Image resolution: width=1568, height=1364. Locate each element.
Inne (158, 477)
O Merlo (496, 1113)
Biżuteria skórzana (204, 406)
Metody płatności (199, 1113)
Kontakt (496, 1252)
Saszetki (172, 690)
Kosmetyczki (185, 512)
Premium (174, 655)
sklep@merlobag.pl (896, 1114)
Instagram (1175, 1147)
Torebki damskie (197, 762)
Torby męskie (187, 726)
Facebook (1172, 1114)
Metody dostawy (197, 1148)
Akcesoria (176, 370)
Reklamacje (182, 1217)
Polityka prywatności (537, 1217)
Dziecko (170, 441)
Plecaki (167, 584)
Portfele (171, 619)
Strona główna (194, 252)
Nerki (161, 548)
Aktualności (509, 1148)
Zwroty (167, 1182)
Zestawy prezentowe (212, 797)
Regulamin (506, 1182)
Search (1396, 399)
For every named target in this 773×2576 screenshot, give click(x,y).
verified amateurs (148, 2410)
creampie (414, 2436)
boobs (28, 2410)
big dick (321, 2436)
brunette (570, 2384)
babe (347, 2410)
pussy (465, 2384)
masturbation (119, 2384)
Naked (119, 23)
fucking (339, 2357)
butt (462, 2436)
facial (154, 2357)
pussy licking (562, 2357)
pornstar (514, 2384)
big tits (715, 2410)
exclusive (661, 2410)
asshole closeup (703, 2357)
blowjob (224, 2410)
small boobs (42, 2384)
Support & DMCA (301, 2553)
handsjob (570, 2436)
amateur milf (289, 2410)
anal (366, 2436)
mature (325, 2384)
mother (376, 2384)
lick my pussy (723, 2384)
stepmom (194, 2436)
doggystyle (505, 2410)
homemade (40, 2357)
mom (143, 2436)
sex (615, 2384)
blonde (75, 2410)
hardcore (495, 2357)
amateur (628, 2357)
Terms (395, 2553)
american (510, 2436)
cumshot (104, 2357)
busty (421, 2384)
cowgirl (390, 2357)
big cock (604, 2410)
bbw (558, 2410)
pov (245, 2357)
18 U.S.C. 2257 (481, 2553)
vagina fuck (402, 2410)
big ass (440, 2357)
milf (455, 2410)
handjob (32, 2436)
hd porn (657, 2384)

-----

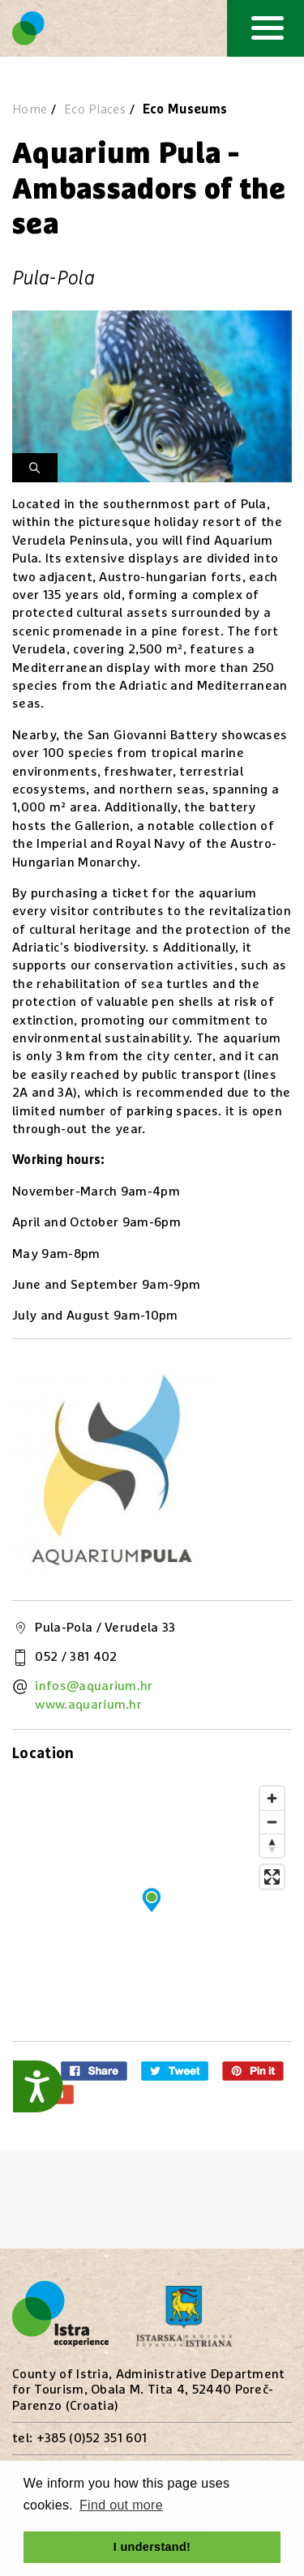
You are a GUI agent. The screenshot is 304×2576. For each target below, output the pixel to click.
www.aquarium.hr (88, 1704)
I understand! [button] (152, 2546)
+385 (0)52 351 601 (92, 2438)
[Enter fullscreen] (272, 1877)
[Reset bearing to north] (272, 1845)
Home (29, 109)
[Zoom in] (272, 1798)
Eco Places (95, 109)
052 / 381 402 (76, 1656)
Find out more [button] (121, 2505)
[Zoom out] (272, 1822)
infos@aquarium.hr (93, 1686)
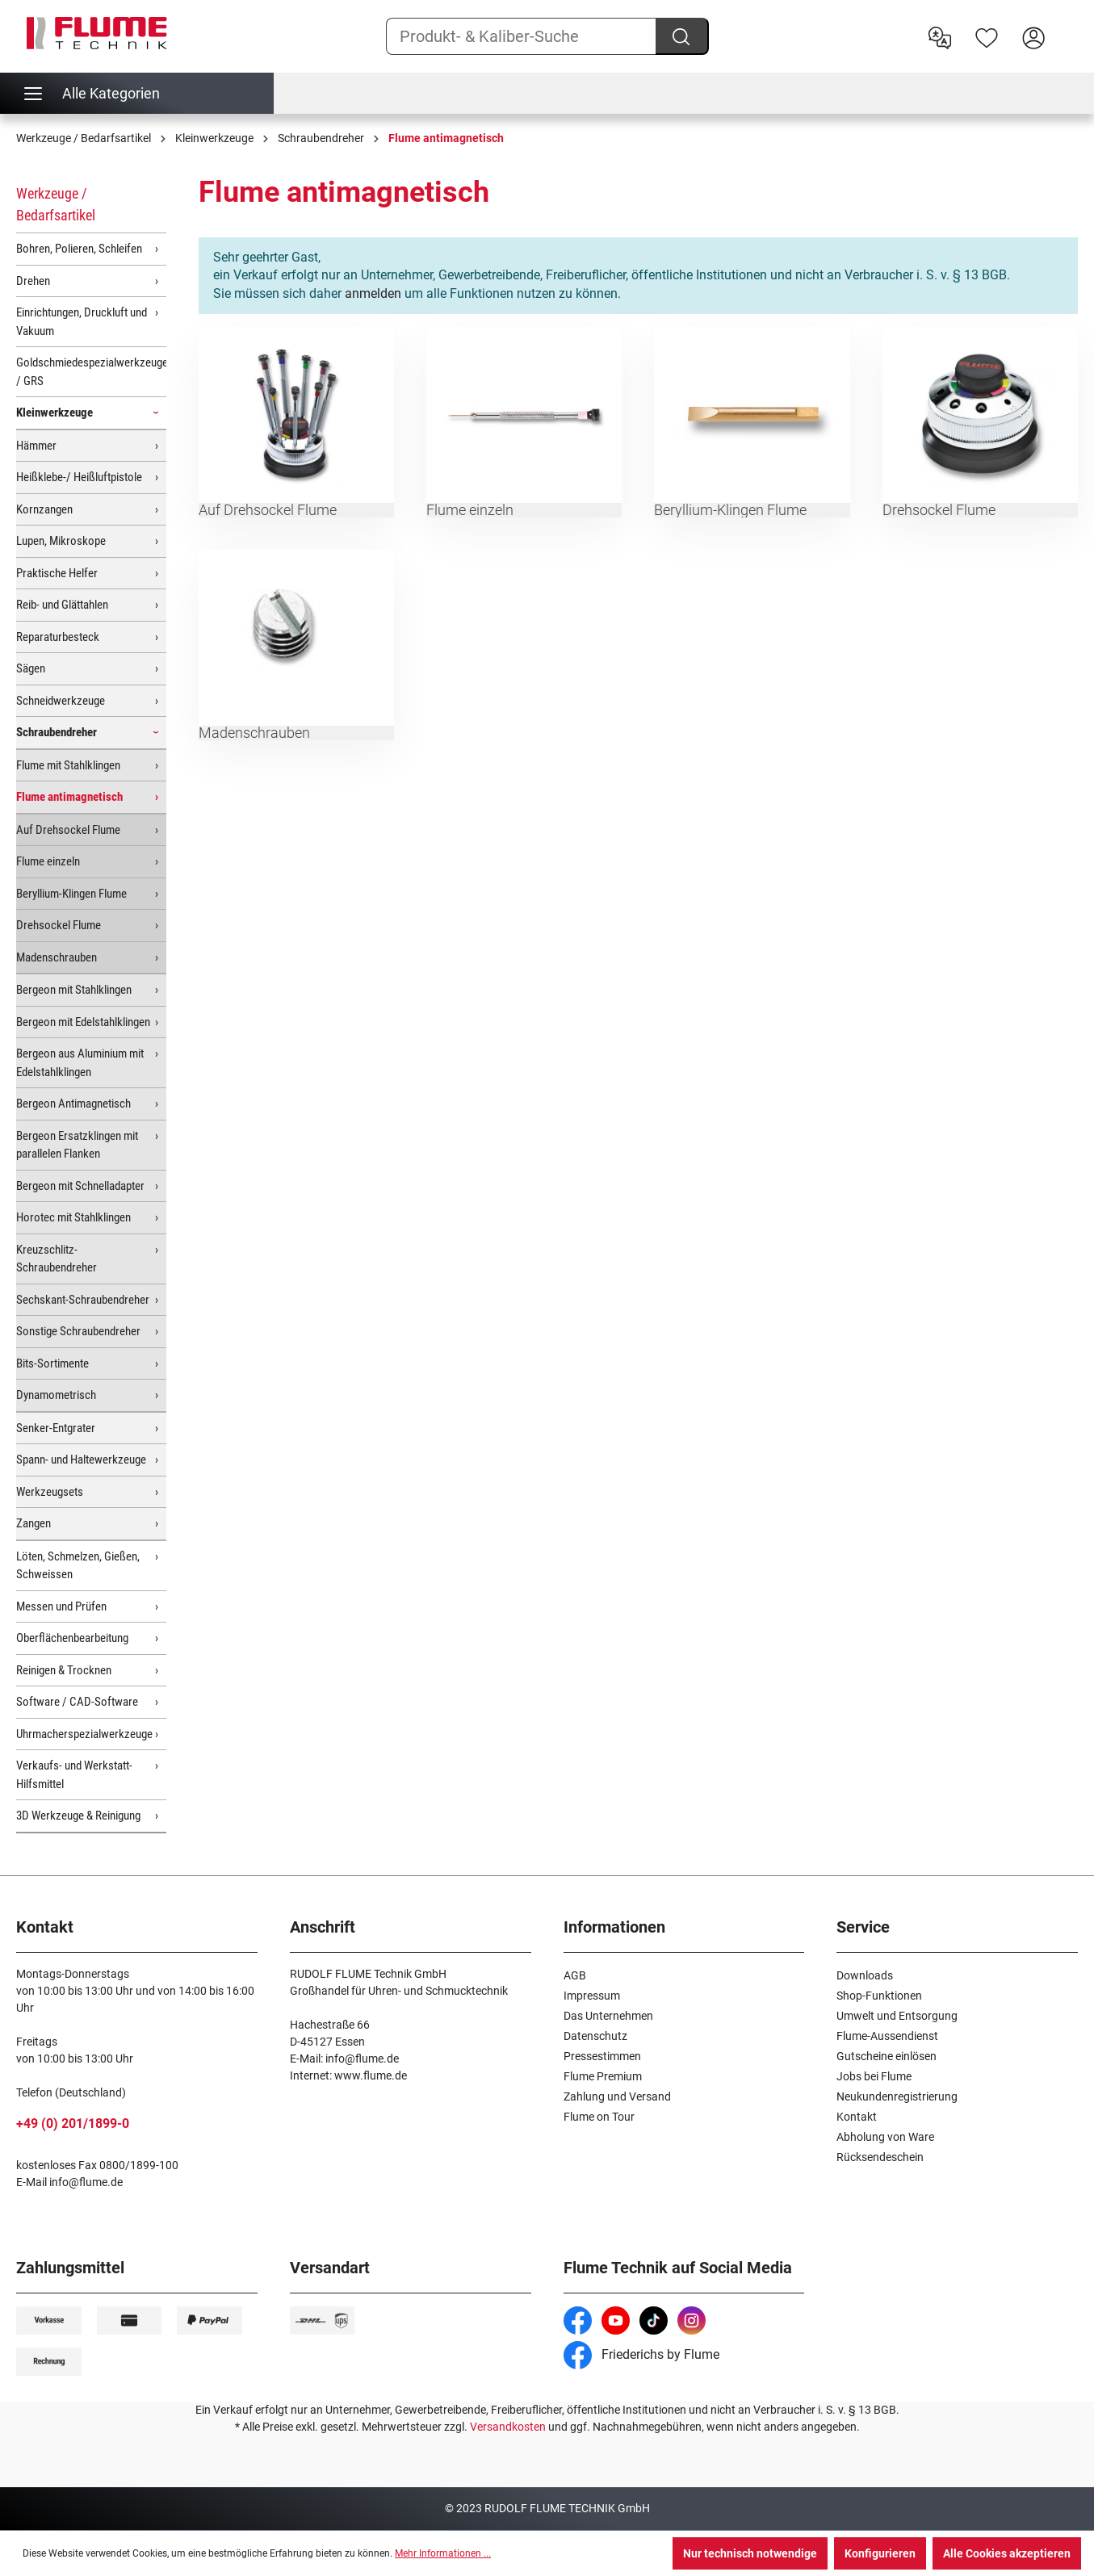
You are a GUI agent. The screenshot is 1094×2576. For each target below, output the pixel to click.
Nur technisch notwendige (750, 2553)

-----

THE EXERCISE> Return, unchanged, the part of the material that opens with the line containing "Aktualności (509, 1148)" and closes with the line containing "handjob (32, 2436)", including both of those lines.

WORKED SOLUTION>
Aktualności (509, 1148)
Zwroty (167, 1182)
Zestawy prezentowe (212, 797)
Regulamin (506, 1182)
Search (1396, 399)
For every named target in this 773×2576 screenshot, give click(x,y).
verified amateurs (148, 2410)
creampie (414, 2436)
boobs (28, 2410)
big dick (321, 2436)
brunette (570, 2384)
babe (347, 2410)
pussy (465, 2384)
masturbation (119, 2384)
Naked (119, 23)
fucking (339, 2357)
butt (462, 2436)
facial (154, 2357)
pussy licking (562, 2357)
pornstar (514, 2384)
big tits (715, 2410)
exclusive (661, 2410)
asshole closeup (703, 2357)
blowjob (224, 2410)
small boobs (42, 2384)
Support & DMCA (301, 2553)
handsjob (570, 2436)
amateur milf (289, 2410)
anal (366, 2436)
mature (325, 2384)
mother (376, 2384)
lick my pussy (723, 2384)
stepmom (194, 2436)
doggystyle (505, 2410)
homemade (40, 2357)
mom (143, 2436)
sex (615, 2384)
blonde (75, 2410)
hardcore (495, 2357)
amateur (628, 2357)
Terms (395, 2553)
american (510, 2436)
cumshot (104, 2357)
busty (421, 2384)
cowgirl (390, 2357)
big cock (604, 2410)
bbw (558, 2410)
pov (245, 2357)
18 U.S.C. 2257 (481, 2553)
vagina fuck (402, 2410)
big ass (440, 2357)
milf (455, 2410)
handjob (32, 2436)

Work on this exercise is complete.